# Size Comparison of other Fliegers ?



## Tony A.H (Aug 2, 2009)

hi
i'd Love to see a side by side Pictures of a 45mm LACO Next to a Bigger Case Diameter like the IWC 46mm Big Pilot and or any 47mm Steinhart ..

i know that the 45mm LACO Wears Larger, but How Much Larger ?.

if someone has either IWC or Steinhart along with Laco Please Post some Pictures.

Many Thanks in Advance
Tony


----------



## Uwe W. (Jan 7, 2009)

I really wish I was in a situation to help with this request Tony, but most embarrassingly I don't have a 45 mm Laco B-Uhr. I've got several 42 mm models and a 55 mm (which I know you own as well), and of course the 47 mm Steinhart, but I know that's not what you're after.

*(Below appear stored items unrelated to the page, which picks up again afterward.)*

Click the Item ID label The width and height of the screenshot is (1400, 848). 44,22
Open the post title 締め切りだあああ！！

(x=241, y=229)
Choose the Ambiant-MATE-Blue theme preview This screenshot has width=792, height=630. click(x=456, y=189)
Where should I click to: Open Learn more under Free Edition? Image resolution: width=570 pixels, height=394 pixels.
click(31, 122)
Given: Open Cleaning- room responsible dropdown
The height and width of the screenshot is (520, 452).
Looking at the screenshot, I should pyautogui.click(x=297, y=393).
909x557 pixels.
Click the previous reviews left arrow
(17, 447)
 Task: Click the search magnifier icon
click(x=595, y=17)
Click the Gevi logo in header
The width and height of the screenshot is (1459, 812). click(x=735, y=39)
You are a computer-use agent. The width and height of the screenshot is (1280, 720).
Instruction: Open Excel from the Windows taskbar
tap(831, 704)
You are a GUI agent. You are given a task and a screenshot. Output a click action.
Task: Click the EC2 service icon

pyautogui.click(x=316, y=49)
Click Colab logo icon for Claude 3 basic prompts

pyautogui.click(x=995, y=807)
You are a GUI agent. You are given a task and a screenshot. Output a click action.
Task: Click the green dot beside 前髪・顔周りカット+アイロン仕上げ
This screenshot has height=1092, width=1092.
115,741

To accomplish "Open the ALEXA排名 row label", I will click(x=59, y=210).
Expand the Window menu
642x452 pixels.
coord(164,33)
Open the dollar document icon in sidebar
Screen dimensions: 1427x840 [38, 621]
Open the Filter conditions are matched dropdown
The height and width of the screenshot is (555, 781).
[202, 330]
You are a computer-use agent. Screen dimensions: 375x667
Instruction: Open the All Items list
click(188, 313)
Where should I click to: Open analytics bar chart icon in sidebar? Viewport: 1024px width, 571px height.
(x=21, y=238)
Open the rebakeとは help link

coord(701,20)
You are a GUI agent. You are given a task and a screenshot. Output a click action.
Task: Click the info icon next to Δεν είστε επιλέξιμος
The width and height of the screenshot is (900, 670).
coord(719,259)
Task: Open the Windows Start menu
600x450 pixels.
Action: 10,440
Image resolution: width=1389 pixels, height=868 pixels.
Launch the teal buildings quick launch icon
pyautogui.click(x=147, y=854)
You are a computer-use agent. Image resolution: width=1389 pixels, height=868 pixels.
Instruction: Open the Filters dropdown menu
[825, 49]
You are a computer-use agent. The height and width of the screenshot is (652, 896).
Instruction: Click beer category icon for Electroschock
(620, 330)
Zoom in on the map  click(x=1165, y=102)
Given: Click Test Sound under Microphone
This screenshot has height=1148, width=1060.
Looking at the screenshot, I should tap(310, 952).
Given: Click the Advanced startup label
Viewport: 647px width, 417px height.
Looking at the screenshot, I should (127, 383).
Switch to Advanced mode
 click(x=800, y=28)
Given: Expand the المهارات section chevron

I'll be interested to see such a comparison photo as well.


----------



## Tony A.H (Aug 2, 2009)

Thanks Uwe.

i've been going back&forth about the 45mm but still Not so Sure about it's Case Diameter .!
cause once you go Big (like 47mm) it's Hard to go back to a Smaller Size :-s.

but just Thought of something.
could someone with a 45mm LACO Measure the Crystal Please ?.. i know the 47mm Steinhart's Sapphire is 41mm . and since LACO has a Thinher Bezel, maybe it's Crystal or Dial is Close to Steinni :think:.


----------



## Uwe W. (Jan 7, 2009)

Tony A.H said:


> could someone with a 45mm LACO Measure the Crystal Please ?.. i know the 47mm Steinhart's Sapphire is 41mm .


Well, it's around 38-39 mm on the 42 mm model, so I think it should be around 41 or more on the 45 mm.


----------



## logan2z (Sep 23, 2012)

Uwe W. said:


> Well, it's around 38-39 mm on the 42 mm model, so I think it should be around 41 or more on the 45 mm.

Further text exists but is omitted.